Aun con su claridad conceptual,
el enfoque de Galbraith también ha recibido críticas. Su tipología de tres
formas de poder (condigno, compensatorio y condicionado) puede ser considerada
muy simple para capturar la complejidad de las relaciones de poder contemporáneas.
El poder no solo tiene que ver con conductas observables, sino que moldea
deseos, percepciones e identidades, operando en dimensiones más profundas y
menos visibles que las contempladas por Galbraith. También se ha señalado que
su énfasis casi exclusivo en las organizaciones como fuente principal de poder
deja en segundo plano estructuras sociales más amplias, como el género, la
clase o la cultura, que condicionan silenciosamente las posibilidades de acción
de individuos y grupos.
Otra crítica apunta a que su
mirada es excesivamente optimista respecto de la racionalidad de las
organizaciones. El autor dedica poca atención a los conflictos, abusos,
desigualdades y formas de dominación que pueden emerger en esas mismas
estructuras organizacionales. Su aproximación resulta muy adecuada para
analizar la corporación industrial del siglo XX, pero menos para examinar el
poder distribuido en redes, la influencia de los algoritmos, o la dinámica del
poder informal en grupos y comunidades. Aun así, estas limitaciones no
disminuyen el valor de su contribución; más bien subrayan que su obra es un
punto de partida sólido que requiere complementarse con otros enfoques para
construir una mirada más completa sobre el poder.

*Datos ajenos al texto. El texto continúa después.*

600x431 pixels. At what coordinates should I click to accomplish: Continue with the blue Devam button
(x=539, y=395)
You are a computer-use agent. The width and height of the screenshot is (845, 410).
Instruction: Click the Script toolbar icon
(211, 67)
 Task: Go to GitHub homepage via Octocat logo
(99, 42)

Creo que hay muchos temas en los
que se puede profundizar: ¿cómo se gana poder y cómo se pierde?, ¿qué distingue
su uso legítimo de su uso ilegítimo?, y, en el ámbito organizacional, ¿cómo
quienes lideran utilizan su poder para lograr los objetivos de la organización?

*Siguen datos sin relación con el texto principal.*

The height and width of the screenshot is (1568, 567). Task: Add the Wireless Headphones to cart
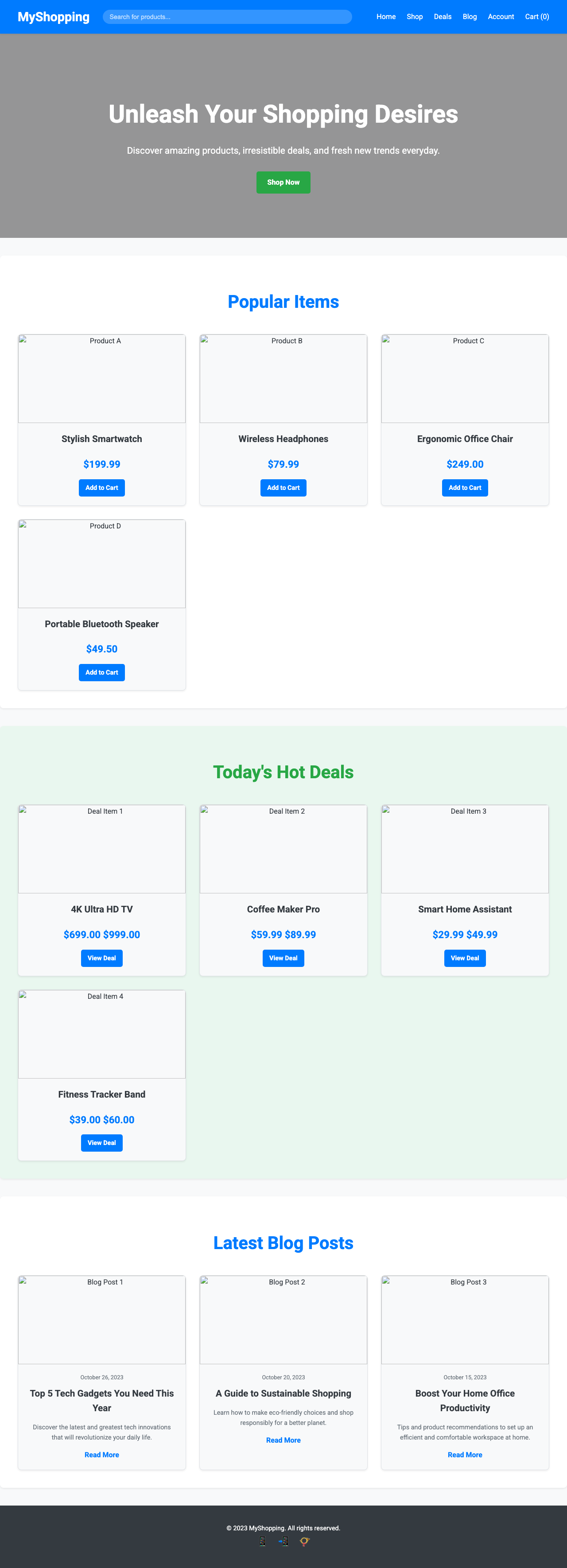283,488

En este sentido, aproximarse al
poder con la mirada analítica de Galbraith permite ampliar la comprensión de un
fenómeno que nos atraviesa en lo cotidiano, aun cuando rara vez lo conversemos
explícitamente. Tengo la impresión de que muchas veces nos da pudor hablar
abiertamente del poder en el ámbito organizacional, aun cuando cualquier
persona que trabaja en una organización se da cuenta de su omnipresencia.
Reconocer las distintas formas
que adopta el poder, las fuentes que lo sustentan y las resistencias que
inevitablemente despierta, no solo clarifica cómo operan las organizaciones,
sino también cómo operamos nosotros dentro de ellas: qué incentivos aceptamos,
qué discursos internalizamos y qué espacios de acción dejamos sin explorar.

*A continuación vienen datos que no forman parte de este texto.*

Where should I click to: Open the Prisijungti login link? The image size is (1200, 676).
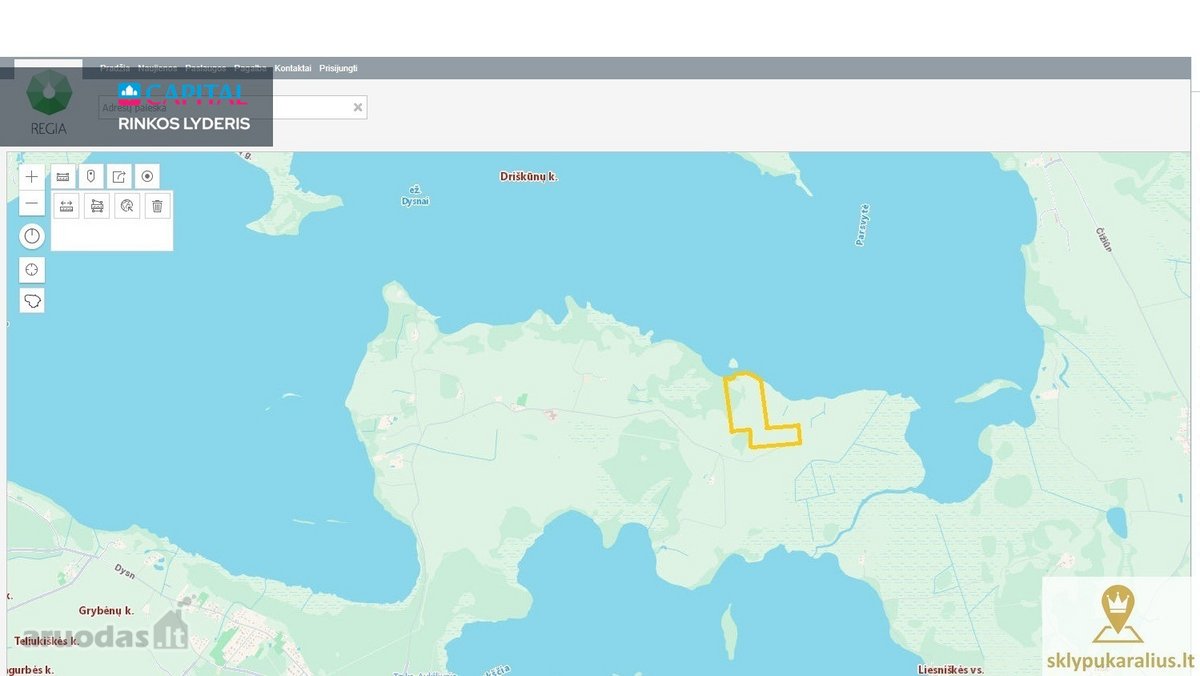pyautogui.click(x=338, y=68)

A mí me queda la sensación de que
estudiar el poder no es un ejercicio meramente teórico, sino un espacio
importante de reflexión, por lo que es necesario transformarlo en una conversación
más abierta y menos tabú: mirarlo sin ingenuidad, pero también sin caer en el cinismo,
como una energía que puede usarse para sostener proyectos, coordinar esfuerzos
y generar valor colectivo. Seguiré profundizando en estas lecturas y, sobre
todo, observando cómo estas ideas dialogan con la práctica real en las
organizaciones en las que participamos.
Continúo investigando el tema.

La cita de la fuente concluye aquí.